What goes up must come down.
With Jobs gone.... it matters not what anyone says.
Never you mind Gold, It's just raising steam for another run at the mountain.
I'm not one for glib or racist comments, or this "bitchez" nonsense. But seeing how Goldman has ripped off its clients to boost its own proprietary trading, I say to all of you:
Fuck Goldman.
I would not be surprised if an eight foot tall, goat-headed beast from the underworld has an office on the top floor at GS...Blankfein probably has meetings with it every morning, where it rapes him and then gives him orders.
Well done. Seems likely...
...a rather unpleasant 30% loss in a few short hours.
Goldman took the other side of that trade. They made 30%. Don't you get it ???
Yes Captain obvious, we ALL get it.
Those fuckers at Goldman are probably secretly on the other side of their recommendation. That's their M.O.
putz bitchez! squid: 1 sheep: 0
They forgot to call Jobs's doctor before this.
naked short
for the premium, i'm sure, and the BEP is at a stock price of 289$ if we hold till expiration. so, yeah, this is designed to produce some income.
if they put it out late, maybe their clients just looked at it and didn't trade it, yet. if tyler is right abt tomorrow morning, they can sell it, then, for 30% more than the squid put the flag up for, today. with a break-even point of 286$ b4 s&h.
good shit, maynard!
i'm not sure what "initiation date" means. if it means they are advising clients that they will be putting this trade on their managed accounts, then, yeah, the squid didn't lose money trading, today, and the clients did. other than that, maybe the "date" is designed to capture premium based on monthly past performance of premium decay, or some such "hook"
but steve jobs retiring today? who coulda known?
But when I actually embarked upon a line-by-line analysis, my experience was strangely like the one John Stuart Mill describes in his Autobiography regarding his analysis of Sir William Hamilton: “As I advanced in my task, the damage to Sir W. Hamilton’s reputation became greater than I at first expected, through the almost incredible multitude of inconsistencies which showed themselves on comparing different passages with one another.” 9 So I have found in Keynes’s General Theory an incredible number of fallacies, inconsistencies, vaguenesses, shifting definitions and usages of words, and plain errors of fact. My desire for thoroughness in pointing these out has carried the length of this book much beyond what I originally intended.
There has, however, I venture to think, been a certain compensation for the length of this analysis. The results are not merely negative. They do not merely prove that Keynes’s main contentions were wrong. For in dealing with the Keynesian fallacies we are obliged not only to scrutinize very closely his own arguments, but the “classical” or “orthodox” doctrines that he was denying.
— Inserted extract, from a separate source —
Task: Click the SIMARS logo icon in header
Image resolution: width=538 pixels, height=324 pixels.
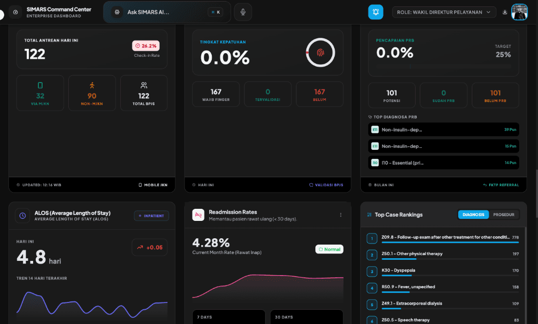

And in doing this, we shall often find that some of these “orthodox” doctrines have been only dimly understood, even by many of their proponents. In other cases we shall find errors or gaps in the usual statement of some of the “orthodox” doctrines themselves.
--Henry Hazlitt. "The Failure of the New Economics"
http://mises.org/resources/3655
Available at mises.org free on iBooks. A 500 page line-by-line refutation of Keynes written in 1959. There's never been a response by Keynesians and the "9 scientific studies" are as those with actual Noble Prizes in economics describe as "scientistic". But Hazlitt doesn't have a degree in economics, so it should be easy for Roubini to respond to the entire book as "juvenile". Facts only matter to the guy when he's trading on insider information.
I know its not economically relevent, but during the last Depression - Apple selling kept many families from starving.
Times change but the fruit remains the same. Sell the damned thing to anyone you can find.
Pearls to pigs really
unlimited downside - um, well, okay
most groundbreaking - hardly
It would all probably make perfect sense if we knew who they had in mind to take the other side of the trade.
There is not unlimited downside when you sell Puts. Was it a bad trade? Yes. Just sayin'.